# START OF Listing

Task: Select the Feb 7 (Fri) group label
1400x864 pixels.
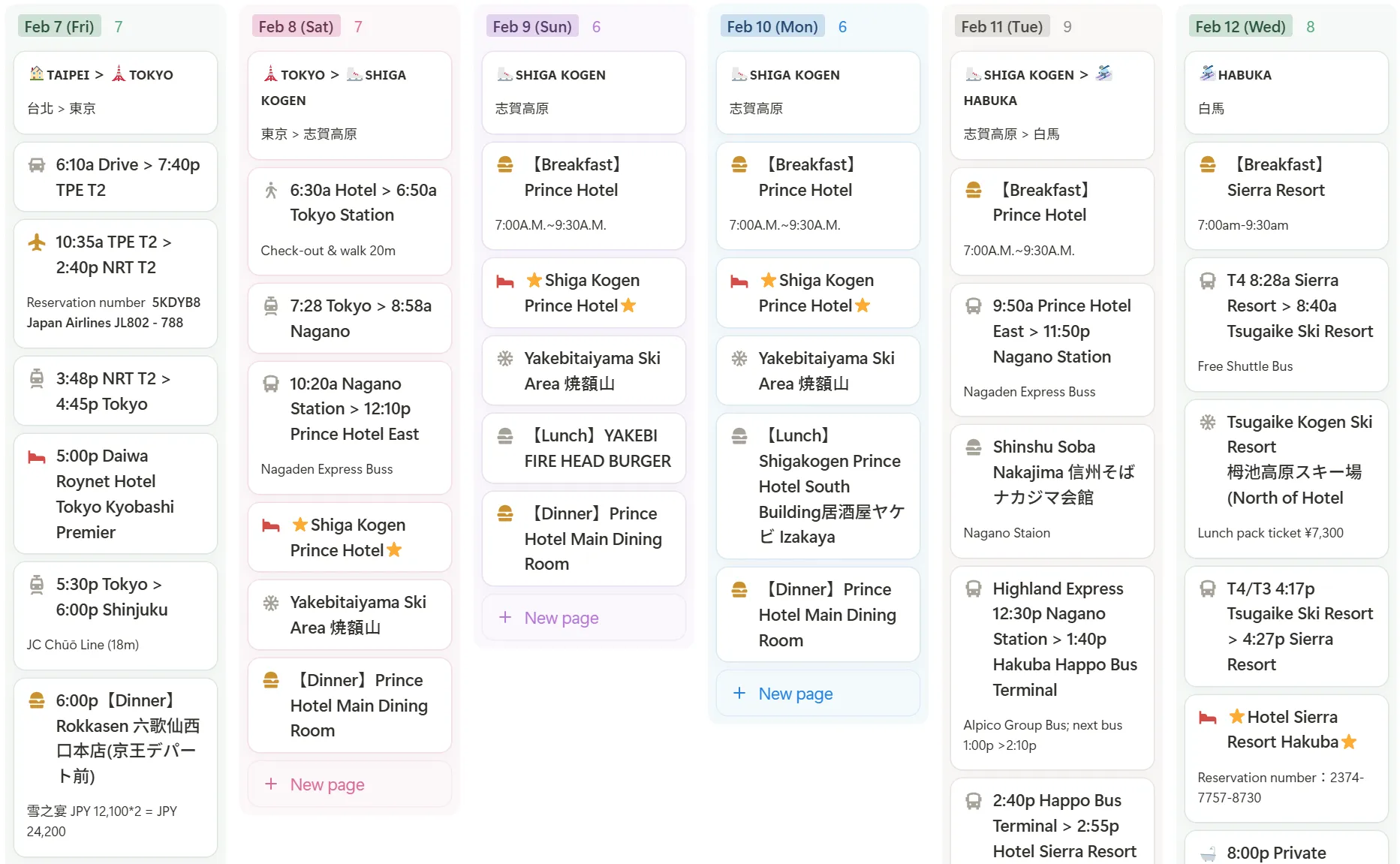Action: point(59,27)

# END OF Listing
# START OF Listing

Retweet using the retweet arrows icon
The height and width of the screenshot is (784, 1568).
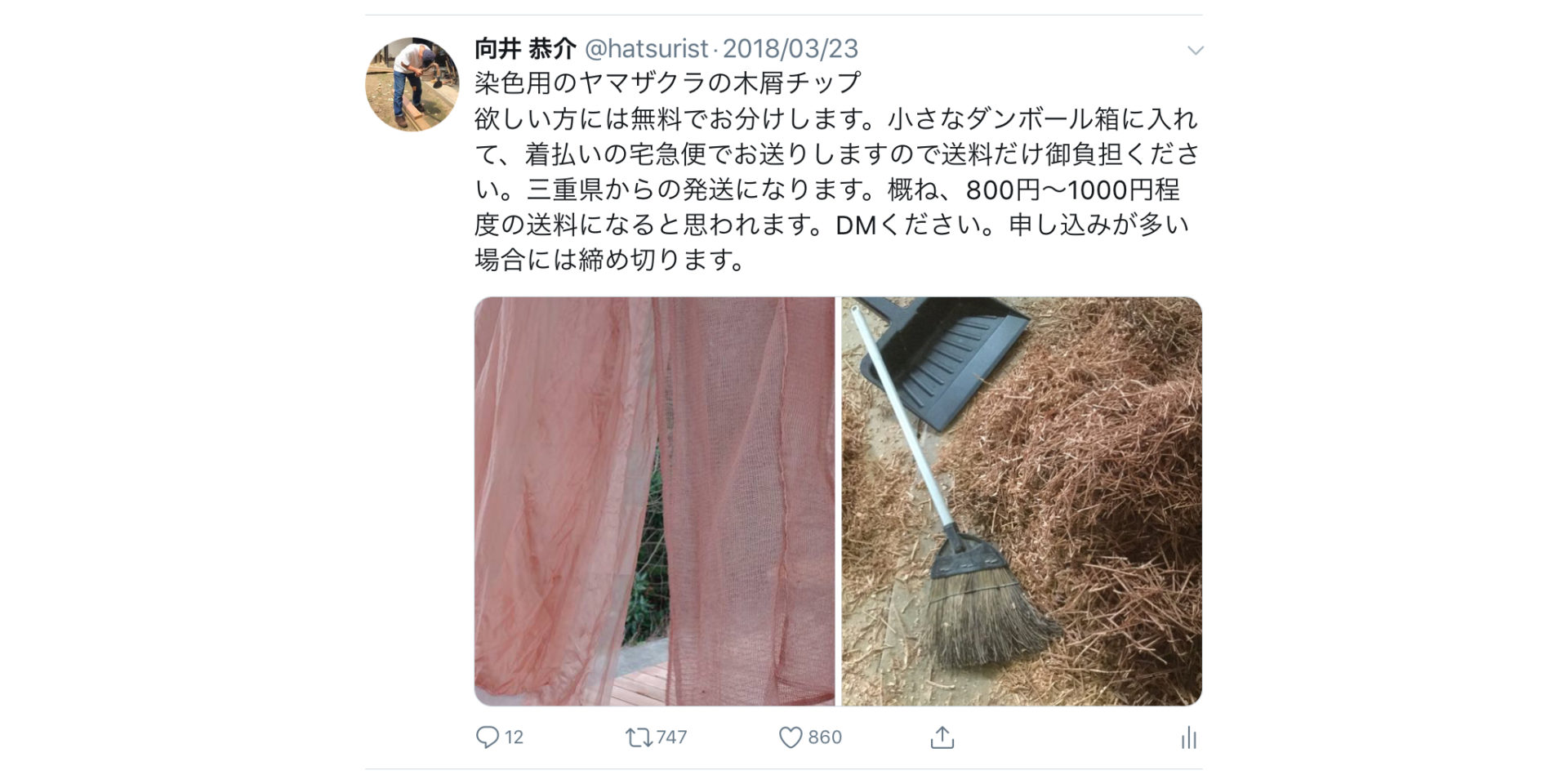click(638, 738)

# END OF Listing

*Given request*.
Begin at the line that contains "Task: Select the Feb 7 (Fri) group label", stop after the line that contains "Action: point(59,27)", and write out those lines of data again with the requests included but the pictures omitted. Multiply each coordinate in the answers by 0.95 and round to a whole number, with halves rounded up.

*Exercise result*.
Task: Select the Feb 7 (Fri) group label
1400x864 pixels.
Action: point(56,26)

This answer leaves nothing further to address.